A single photonic cavity with two independent physical synthetic dimensions (1909.04828v1)

Abstract: The concept of synthetic dimensions, which has enabled the study of higher-dimensional physics on lower-dimensional physical structures, has generated significant recent interest in many branches of science ranging from ultracold-atomic physics to photonics, since such a concept provides a versatile platform for realizing effective gauge potentials and novel topological physics. Previous experiments demonstrating this concept have augmented the real-space dimensionality by one additional physical synthetic dimension. Here we endow a single ring resonator with two independent physical synthetic dimensions. Our system consists of a temporally modulated ring resonator with spatial coupling between the clockwise and counterclockwise modes, creating a synthetic Hall ladder along the frequency and pseudospin degrees of freedom for photons propagating in the ring. We experimentally observe a wide variety of rich physics, including effective spin-orbit coupling, magnetic fields, spin-momentum locking, a Meissner-to-vortex phase transition, and chiral currents, completely in synthetic dimensions. Our experiments demonstrate that higher-dimensional physics can be studied in simple systems by leveraging the concept of multiple simultaneous synthetic dimensions.
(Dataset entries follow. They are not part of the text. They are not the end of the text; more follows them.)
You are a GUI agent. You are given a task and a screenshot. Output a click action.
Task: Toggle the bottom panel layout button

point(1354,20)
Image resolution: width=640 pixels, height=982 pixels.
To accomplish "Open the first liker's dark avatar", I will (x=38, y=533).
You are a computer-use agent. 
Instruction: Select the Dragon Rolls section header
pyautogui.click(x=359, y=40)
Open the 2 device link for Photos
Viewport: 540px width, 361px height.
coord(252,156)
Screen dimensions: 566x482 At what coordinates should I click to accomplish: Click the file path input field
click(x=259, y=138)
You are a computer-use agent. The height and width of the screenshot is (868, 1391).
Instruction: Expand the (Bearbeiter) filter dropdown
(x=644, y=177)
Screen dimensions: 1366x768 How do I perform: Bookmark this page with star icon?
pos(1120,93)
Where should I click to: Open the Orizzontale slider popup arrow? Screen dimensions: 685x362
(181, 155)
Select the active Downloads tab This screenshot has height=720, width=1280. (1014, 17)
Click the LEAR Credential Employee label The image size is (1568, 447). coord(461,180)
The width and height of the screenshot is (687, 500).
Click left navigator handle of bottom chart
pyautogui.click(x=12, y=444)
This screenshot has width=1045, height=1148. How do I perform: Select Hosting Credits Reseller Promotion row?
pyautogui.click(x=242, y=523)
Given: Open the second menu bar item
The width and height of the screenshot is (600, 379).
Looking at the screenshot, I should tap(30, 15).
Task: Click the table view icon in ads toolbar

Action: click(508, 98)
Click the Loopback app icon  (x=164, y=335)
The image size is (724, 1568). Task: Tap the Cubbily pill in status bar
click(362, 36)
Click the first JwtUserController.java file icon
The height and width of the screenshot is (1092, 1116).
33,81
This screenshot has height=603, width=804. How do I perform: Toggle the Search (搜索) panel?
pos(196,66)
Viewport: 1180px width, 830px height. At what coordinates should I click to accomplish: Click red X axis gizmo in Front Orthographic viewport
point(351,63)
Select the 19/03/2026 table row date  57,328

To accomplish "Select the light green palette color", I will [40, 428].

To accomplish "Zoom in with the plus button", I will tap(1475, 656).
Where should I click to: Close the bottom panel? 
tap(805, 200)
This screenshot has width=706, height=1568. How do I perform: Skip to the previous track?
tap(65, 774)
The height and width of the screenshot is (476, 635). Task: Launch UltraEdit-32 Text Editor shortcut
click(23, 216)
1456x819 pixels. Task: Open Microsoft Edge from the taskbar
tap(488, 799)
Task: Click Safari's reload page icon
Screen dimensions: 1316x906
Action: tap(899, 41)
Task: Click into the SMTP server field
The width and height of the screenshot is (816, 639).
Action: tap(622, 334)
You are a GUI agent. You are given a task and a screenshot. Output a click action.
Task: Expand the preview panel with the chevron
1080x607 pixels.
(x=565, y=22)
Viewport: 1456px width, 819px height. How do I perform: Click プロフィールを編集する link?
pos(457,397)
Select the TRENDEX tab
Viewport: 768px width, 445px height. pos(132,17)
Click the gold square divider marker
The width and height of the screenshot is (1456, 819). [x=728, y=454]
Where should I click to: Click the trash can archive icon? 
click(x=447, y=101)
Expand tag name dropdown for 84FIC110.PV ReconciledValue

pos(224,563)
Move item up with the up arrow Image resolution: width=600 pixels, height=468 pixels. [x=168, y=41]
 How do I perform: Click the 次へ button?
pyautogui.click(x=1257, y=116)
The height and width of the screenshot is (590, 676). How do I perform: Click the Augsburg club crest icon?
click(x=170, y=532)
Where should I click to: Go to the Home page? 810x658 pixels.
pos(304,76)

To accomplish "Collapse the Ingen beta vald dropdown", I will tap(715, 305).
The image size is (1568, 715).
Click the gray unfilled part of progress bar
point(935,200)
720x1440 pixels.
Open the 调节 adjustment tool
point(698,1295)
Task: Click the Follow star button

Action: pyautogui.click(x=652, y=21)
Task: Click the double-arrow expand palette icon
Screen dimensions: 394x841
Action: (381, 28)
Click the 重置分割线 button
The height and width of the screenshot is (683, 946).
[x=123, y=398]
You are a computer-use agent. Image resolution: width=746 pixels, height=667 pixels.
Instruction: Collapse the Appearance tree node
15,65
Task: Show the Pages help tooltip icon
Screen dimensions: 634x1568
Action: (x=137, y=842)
• The paper introduces a dual synthetic dimension framework in a single photonic cavity, demonstrating effective spin-orbit coupling and the emergence of chiral edge states.
• The methodology uses a modulated ring resonator to couple clockwise and counter-clockwise modes, enabling pseudospin-resolved quasimomentum mapping via time-resolved band spectroscopy.
• The results establish a scalable platform for simulating higher-dimensional topological phenomena, holding promise for advancements in quantum information processing.

Analysis of Photonic Cavities with Dual Synthetic Dimensions

The concept of synthetic dimensions in photonics has opened promising avenues for the exploration of higher-dimensional quantum and classical physics through systems that are inherently lower in their dimensional topology. In this article, the authors present an innovative approach wherein a single photonic ring resonator incorporates two independent synthetic dimensions—frequency and pseudospin. This dual synthetic dimension framework significantly diverges from prior systems that typically employed a single extra dimension.

The controlled experimental setting utilizes a ring resonator modulated to enable mutual interactions between clockwise (CW) and counter-clockwise (CCW) circulating modes. This setup leads to the formation of a synthetic Hall ladder encompassing both frequency and pseudospin dimensions. Using this configuration, the paper explores complex phenomena such as effective spin-orbit coupling, magnetic fields, spin-momentum locking, and chiral current behaviors, which were observed and reported for the first time solely within synthetic dimension spaces.

Key Numerical Results and Methodologies:

• The Hamiltonian governing the system utilizes coupling coefficients that vary temporally and spatially, leading to a controllable modulation of the effective magnetic field. The synchronous coupling between different modes is achieved through an integrated modulator that facilitates these operations.
• Time-resolved band structure spectroscopy was employed, enabling the direct readout of psuedospin-resolved quasimomentum space, and demonstrated the presence of chiral edge states, akin to those predicted and observed in 2D quantum Hall systems.

The findings suggest that such a platform can circumvent the necessity for physically complex higher-dimensional experimental setups by harnessing synthetic dimensions. From a theoretical viewpoint, the primary implications of this work reflect the feasibility of simulating higher-dimensional topologically non-trivial phenomena using a remarkably simplified apparatus.

Implications and Future Outlook:

Practically, this dual-dimensional implementation offers a scalable path towards fabricating devices capable of exploring complex quantum behaviors and could be transformative for fields like quantum information processing where such topological properties are crucial.

Further research could exploit additional degrees of freedom, such as orbital angular momentum, and leverage new nanophotonic components to enhance system capabilities. Additionally, studying synthetic dimension-driven dynamics on-chip using novel materials or integrating similar systems into real-space photonic circuits could foster advancements in practical quantum devices.

Overall, this work sets the stage for future experimental and theoretical efforts aimed at realizing multiple synthetic dimensions in various physical contexts, offering a fertile ground for new discoveries in both fundamental and applied physics. Such exploration into topologically protected systems and synthetic gauge fields may prove instrumental in the ongoing evolution of photonic technologies.